We have written a lot about U.S. Steel’s (NYSE:X) losses at its steel mills in Europe and America. However, there is still some upside to its North American steel shipments in 2012. If we take European sales and shipments out of the equation, the picture does not look so gloomy. Automotive sales have shown signs of recovery over the past few months. Moreover, there is significant demand potential for tubular steel from energy companies in the U.S. as they increase their drilling operations from shale oil and gas deposits. Below we take a look at the possible upside to steel sales in North America next year.  U.S. Steel is primarily a manufacturer of flat rolled and tubular steel and competes with international steel companies like ArcelorMittal (NYSE:MT) in the American and European markets.
Stronger Steel Demand
Steel companies have incurred a lot of losses due to the ripple effect of a slump in the European Union and debt concerns. However, the American market has shown signs of recovery and steel prices are up 25 percent since November. According to the Manufacturers Alliance for Productivity and Innovation, U.S. automotive companies will produce close to 13.4 million vehicles in 2011, a whopping 3 million vehicle increase from 2009.  Consequently, cold rolled steel shipments were up 11.9 percent in U.S. for the first 10 months of 2011 compared to the same period last year. The European region may still see weakness in 2012, hurting some exports, but we expect domestic consumption to continue to drive sales in the U.S.

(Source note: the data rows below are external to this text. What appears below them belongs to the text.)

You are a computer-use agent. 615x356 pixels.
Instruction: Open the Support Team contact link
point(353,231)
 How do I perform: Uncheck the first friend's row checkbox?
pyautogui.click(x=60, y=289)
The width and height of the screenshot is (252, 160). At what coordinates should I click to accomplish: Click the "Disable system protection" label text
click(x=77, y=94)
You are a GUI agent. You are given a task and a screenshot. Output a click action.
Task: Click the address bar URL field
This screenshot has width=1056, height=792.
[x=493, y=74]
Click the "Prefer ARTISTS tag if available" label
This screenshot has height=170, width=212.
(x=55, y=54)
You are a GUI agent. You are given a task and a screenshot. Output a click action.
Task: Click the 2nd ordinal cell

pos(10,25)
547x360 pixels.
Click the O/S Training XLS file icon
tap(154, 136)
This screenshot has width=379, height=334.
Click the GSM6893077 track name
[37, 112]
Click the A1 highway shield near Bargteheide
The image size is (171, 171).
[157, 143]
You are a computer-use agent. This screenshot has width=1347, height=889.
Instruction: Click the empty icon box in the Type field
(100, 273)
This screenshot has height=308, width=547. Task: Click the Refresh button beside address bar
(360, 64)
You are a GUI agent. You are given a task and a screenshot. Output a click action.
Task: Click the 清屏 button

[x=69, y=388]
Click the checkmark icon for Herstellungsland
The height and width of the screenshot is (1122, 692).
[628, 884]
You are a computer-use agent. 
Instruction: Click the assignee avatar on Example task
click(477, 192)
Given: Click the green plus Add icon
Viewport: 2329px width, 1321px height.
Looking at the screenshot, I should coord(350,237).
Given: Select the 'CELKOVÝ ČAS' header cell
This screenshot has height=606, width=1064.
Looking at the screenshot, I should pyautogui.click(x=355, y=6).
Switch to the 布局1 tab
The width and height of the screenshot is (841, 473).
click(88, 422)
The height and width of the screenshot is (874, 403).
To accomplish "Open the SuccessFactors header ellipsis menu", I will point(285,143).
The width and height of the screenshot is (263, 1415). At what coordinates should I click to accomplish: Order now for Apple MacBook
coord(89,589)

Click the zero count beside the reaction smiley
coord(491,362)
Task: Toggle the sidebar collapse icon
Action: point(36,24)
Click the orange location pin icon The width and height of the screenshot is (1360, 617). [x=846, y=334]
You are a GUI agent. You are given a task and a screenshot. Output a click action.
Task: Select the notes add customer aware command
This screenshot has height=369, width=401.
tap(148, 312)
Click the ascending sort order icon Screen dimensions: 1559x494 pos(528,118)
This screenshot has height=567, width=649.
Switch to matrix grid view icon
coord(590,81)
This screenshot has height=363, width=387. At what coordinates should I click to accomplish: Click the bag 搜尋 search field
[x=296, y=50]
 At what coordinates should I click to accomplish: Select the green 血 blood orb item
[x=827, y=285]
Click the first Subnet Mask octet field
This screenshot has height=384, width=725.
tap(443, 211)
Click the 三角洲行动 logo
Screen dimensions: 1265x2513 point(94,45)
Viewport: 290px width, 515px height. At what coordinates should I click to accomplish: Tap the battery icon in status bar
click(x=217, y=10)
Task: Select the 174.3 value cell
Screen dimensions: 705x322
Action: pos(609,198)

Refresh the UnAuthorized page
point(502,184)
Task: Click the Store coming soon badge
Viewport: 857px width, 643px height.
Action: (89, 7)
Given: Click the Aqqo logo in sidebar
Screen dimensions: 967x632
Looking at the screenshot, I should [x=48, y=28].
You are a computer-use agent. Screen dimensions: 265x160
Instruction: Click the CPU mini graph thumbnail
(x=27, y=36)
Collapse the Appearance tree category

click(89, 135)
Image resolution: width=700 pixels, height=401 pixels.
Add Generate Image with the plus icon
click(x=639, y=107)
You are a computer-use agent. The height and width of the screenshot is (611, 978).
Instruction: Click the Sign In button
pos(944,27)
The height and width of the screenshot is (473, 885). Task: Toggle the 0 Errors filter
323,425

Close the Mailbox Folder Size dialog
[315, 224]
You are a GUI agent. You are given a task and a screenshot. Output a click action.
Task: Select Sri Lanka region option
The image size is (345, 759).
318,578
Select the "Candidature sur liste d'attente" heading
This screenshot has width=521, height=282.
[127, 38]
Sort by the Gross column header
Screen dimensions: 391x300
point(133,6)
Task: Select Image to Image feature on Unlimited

The buoyant prices of oil and natural gas have made drilling from shale deposits more profitable for crude oil and gas producers. We expect to see a rapid rise in drilling activities in the large deposits of the Utica and Marcellus shales. Kinder Morgan Energy Partners (NYSE:KMP) is aggressively investing in the expansion of its premier Trans Mountain Pipeline. Similarly Chesapeake Energy (NYSE:CHK) is also investing in setting up a network to distribute natural gas efficiently. Going forward, we see a big demand upside for tubular steel.
Curbs on Cheap Imports
Steel imports have risen 14.5 percent during the first ten months of 2011 compared to the same period last year. The stronger dollar has further reduced prices of imports from China and other developing nations that export steel. In one of our previous notes we discussed how the anti dumping regulations and countervailing duty on cheap imports may help revive domestic steel producers. With the rising steel demand in America, we expect U.S. Steel’s American arm to improve profitability.
Limited Exposure to Developing Nations Will Hurt
Although the American market’s prospects look bright for now, U.S. Steel continues to face significant losses at many of its steel mills in Europe. Unlike ArcelorMittal, U.S. Steel has limited exposure to developing countries in which there has been significant demand growth. The American steel industry is showing some signs of a revival, but the growth in these developing nations will likely continue to be stronger. The company may eventually have no choice but to expand into these markets.